Ne voulant à aucun prix participer à une conversation qui ne les concernait pas, Li et Pedro se cachèrent derrière leurs serviettes, baissèrent la tête, longèrent les murs du couloir et sortirent de l’immeuble indemnes de toute interpellation.

L’été peut être formidable à Saint-Jean-de-Luz ! La plage est au centre-ville, lorsque vous en avez marre de la plage, vous allez faire les magasins rue Gambetta, puis vous allez prendre un pot place Louis XIV, vous continuez par une promenade à l’entrée du port en face de Ciboure. De retour dans le centre-ville, vous achetez un gâteau basque ou un béret basque. Vous visitez un ou deux magasins de linge, car vous manquez certainement d’une nappe, d’un drap ou d’un torchon, le tout tissé à Orthez, là, nouvel arrêt place Louis XIV, apéro et quelques pintxos, puis retour au bercail non sans avoir acheté, place du marché, une part de chipirons à l’encre pour le lendemain midi.

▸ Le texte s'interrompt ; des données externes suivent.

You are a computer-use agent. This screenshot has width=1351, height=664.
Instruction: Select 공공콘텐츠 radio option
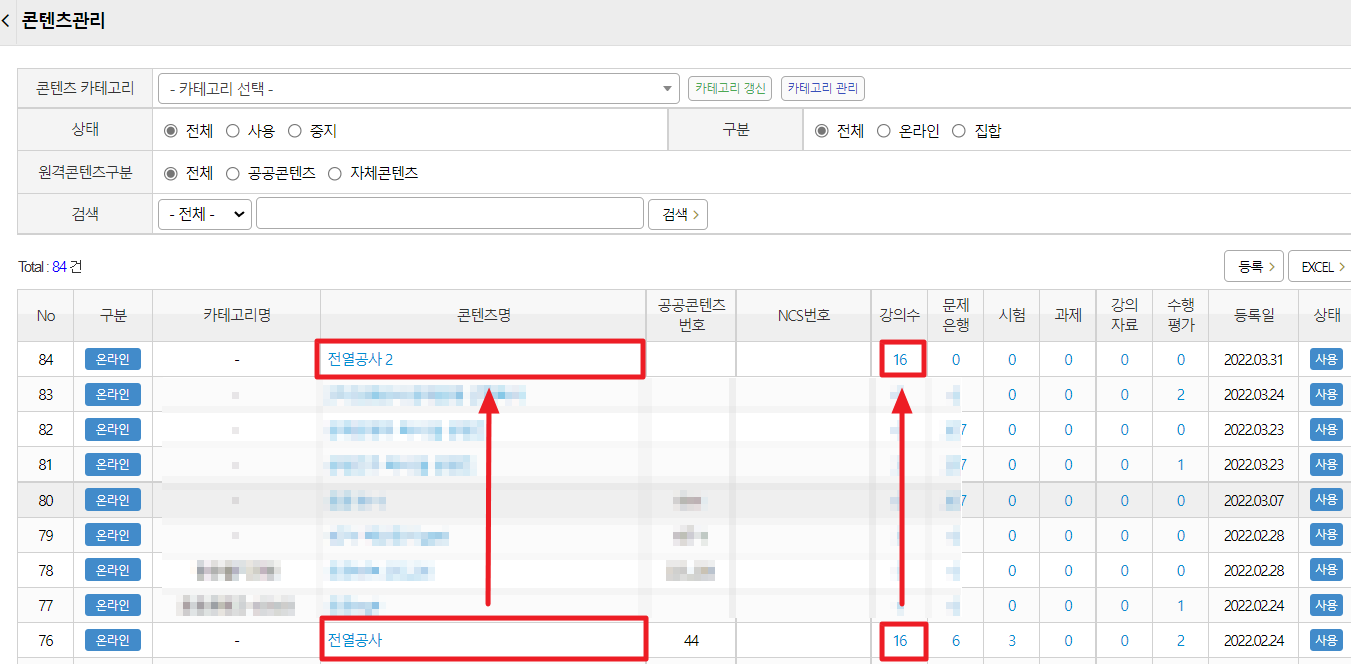[x=233, y=174]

Plus tard dans la soirée, après une promenade digestive le long de la plage, ils allèrent se coucher. L’air frais des soirées atlantiques radoucissait une atmosphère qui n’avait pas besoin de l’être. Il était presque minuit lorsque Li, chromosomiquement frileuse, s’habilla pour la nuit. Elle avait évité le bonnet de laine, mais il s’en fallait de peu. Son mari ne se priva pas d’exprimer son admiration illimitée devant la qualité vestimentaire de l’accoutrement. Li ne répondit pas. Cela faisait des dizaines d’années qu’elle revendiquait le droit d’avoir chaud au lit, même en plein été, et de se prémunir du refroidissement climatique avec des vêtements appropriés.

Toc-toc. Eh oui ! Frapper une porte en bois avec l’index recourbé, ça fait toc-toc.

Li et Pedro ne se regardèrent pas vu qu’ils n’étaient pas dans la même pièce, mais dans une grande communion de pensée qui caractérise les vieux couples, ils se demandèrent qui pouvait bien toquer à la porte. Pedro rajusta son caleçon histoire de rehausser son niveau de dignité, il se gratta le torse histoire de mettre un peu d’ordre dans la broussaille poilue qui l’envahissait, il se frotta les yeux histoire de paraître réceptif à une mauvaise rencontre, et, après ces rapides préliminaires, ouvrit la porte.

Il se trouva devant une petite chose en jupe longue, lunettes dorées, cheveux permanentés, gris aux reflets bleus. Il identifia l’être humain comme étant une femme vieille et interrogative. Par un geste du bras, il lui proposa d’entrer, mais elle refusa, préférant rester sur le pas de la porte. Pour l’instant, aucun mot n’avait été échangé, sauf des regards, vides et ensommeillés pour Pedro, inquiets pour la dame.

— Qu’est-ce qu’il vous arrive, madame ? Entrez, je vous prie.

Rassurée par les douces paroles de Li et par la présence féminine d’un être à l’aspect civilisé, la vielle entra. Elle s’effondra sur le premier fauteuil venu, toujours muette.

Pedro, à cette heure tardive où le sommeil le prenait à la gorge, bâilla un grand coup, mit un tee-shirt, et proposa une boisson, de l’eau, ou… de l’eau, car à part la flotte du robinet, un litre de vin rouge, du rioja, ou une bouteille de cognac oubliée par le propriétaire, il n’y avait rien d’autre. La brave dame, et ce furent-là ses premières paroles, se lança, d’une voix de crécelle fêlée, dans une explication passionnante. Elle avait déjà bu son infusion du soir, un délicieux mélange de bryophyta venue tout droit d’Australie, séchée sur le dos d’un aborigène consanguin, transportée par wallaby sauteur écoresponsable. Boire plus engendrerait un excès d’eau dans sa vessie déjà très sollicitée. La fuite urinaire ne serait pas loin et elle avait horreur de mouiller sa culotte et de se lever plus de deux fois par nuit. Pedro applaudissait du regard. Li s’assit en face de la dame.